Otherwise, if there is anybody in the line, then we do the following. Let's call the employee currently at the front of the line Employee_Front, and call the employee who we just called out of the conference room Employee_Next.
So ask Employee_Front if Employee_Next is a manager or an engineer.
If Employee_Front says "manager", then send both Employee_Front and Employee_Next home for the day.
However, if Employee_Front says "engineer", then put Employee_Next at the front of the line.
Keep doing this until you've called everyone out of the conference room. Notice that at this point, you'll have asked N-1 or less questions (you asked at most one question each time you called an employee out except for the first employee, when you didn't ask a question, so that's at most N-1 questions).
When you're done calling everyone out of the conference room, the person at the front of the line is an engineer. So you've found your engineer!
But the real question: how does this work?
We can prove this works by showing a few things.
First, let's show that if there are any engineers in the line, then they must be in front of any managers.
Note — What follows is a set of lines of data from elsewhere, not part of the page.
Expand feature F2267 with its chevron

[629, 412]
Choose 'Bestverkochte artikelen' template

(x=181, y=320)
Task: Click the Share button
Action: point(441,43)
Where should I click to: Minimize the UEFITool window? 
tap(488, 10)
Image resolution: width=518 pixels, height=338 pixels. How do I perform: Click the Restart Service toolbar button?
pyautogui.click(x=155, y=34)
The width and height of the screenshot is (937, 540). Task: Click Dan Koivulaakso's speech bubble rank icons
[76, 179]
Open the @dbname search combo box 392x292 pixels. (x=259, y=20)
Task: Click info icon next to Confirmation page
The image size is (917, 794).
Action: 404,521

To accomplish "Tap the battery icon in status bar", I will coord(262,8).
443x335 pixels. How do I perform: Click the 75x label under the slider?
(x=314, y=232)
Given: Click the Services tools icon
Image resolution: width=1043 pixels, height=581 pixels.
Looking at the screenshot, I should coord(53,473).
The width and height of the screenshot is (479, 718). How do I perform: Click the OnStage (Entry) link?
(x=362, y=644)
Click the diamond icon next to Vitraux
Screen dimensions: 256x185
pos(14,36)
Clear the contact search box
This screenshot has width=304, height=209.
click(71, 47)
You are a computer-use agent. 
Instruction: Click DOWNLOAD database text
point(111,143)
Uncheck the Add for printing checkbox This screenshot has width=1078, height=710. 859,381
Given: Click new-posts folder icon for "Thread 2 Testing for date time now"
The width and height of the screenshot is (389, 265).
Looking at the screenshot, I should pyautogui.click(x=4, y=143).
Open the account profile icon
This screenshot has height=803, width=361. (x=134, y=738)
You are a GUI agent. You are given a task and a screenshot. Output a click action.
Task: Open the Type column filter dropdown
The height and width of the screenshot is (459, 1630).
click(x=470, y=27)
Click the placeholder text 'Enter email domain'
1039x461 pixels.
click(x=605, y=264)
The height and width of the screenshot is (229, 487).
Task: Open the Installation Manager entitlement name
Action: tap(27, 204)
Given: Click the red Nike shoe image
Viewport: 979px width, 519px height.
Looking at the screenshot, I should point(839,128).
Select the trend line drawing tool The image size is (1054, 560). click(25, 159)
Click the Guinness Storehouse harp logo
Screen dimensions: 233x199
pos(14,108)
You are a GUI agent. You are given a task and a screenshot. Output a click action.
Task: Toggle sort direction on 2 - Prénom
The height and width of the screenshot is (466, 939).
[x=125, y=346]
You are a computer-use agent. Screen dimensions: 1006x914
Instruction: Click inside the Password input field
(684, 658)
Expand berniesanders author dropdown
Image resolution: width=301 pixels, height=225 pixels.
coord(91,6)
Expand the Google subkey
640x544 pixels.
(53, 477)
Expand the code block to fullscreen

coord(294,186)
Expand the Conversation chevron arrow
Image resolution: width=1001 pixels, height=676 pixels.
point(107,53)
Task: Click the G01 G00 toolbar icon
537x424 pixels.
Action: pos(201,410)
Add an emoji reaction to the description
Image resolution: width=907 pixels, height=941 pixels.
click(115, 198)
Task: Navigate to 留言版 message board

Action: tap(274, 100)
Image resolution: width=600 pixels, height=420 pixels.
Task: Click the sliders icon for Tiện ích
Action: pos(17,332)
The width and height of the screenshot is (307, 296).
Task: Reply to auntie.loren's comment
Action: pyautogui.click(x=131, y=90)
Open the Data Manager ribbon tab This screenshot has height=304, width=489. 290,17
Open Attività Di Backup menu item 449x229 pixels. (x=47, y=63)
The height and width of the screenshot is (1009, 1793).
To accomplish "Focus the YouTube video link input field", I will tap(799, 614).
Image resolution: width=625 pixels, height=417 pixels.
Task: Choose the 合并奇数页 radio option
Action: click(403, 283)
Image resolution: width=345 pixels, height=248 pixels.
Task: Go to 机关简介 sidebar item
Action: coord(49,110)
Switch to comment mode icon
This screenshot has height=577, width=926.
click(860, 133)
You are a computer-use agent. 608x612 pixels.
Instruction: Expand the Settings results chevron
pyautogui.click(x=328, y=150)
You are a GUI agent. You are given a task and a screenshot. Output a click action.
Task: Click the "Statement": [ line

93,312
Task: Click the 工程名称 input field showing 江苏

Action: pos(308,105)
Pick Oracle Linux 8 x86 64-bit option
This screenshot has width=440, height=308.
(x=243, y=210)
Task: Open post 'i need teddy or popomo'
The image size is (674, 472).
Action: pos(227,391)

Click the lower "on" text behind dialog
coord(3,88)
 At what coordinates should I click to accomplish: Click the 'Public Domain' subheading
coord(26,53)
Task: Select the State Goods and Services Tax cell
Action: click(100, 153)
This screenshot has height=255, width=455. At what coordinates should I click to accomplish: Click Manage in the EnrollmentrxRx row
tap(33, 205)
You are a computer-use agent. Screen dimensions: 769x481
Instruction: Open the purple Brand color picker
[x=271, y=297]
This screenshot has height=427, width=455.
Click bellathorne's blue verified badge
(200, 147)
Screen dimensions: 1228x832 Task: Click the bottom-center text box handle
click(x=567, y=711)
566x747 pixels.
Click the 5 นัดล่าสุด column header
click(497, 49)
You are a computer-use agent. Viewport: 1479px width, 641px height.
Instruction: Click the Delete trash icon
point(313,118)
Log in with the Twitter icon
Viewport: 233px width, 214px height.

We'll show this with a proof by contradiction. Assume that there is a manager in front of an engineer somewhere in the line. Then it must have been the case that at some point, that engineer was Employee_Front and that manager was Employee_Next. But then Employee_Front would have said "manager" (since he is an engineer and always tells the truth), and we would have sent them both home. This contradicts their being in the line at all, and thus we know that there can never be a manager in front of an engineer in the line.
So now we know that after the process is done, if there are any engineers in the line, then they will be at the front of the line. That means that all we have to prove now is that there will be at least one engineer in the line at the end of the process, and we'll know that there will be an engineer at the front.
So let's show that there will be at least one engineer in the line. To see why, consider what happens when we ask Employee_Front about Employee_Next, and Employee_Front says "manager". We know for sure that in this case, Employee_Front and Employee_Next are not both engineers, because if this were the case, then Employee_Front would have definitely says "engineer". Put another way, at least one of Employee_Front and Employee_Next is a manager. So by sending them both home, we know we are sending home at least one manager, and thus, we are keeping the balance in the remaining employees that there are more engineers than managers.
Thus, once the process is over, there will be more engineers than managers in the line (this is also sufficient to show that there will be at least one person in the line once the process is over). And so, there must be at least one engineer in the line.
Put altogether, we proved that at the end of the process, there will be at least one engineer in the line and that any engineers in the line must be in front of any managers, and so we know that the person at the front of the line will be an engineer.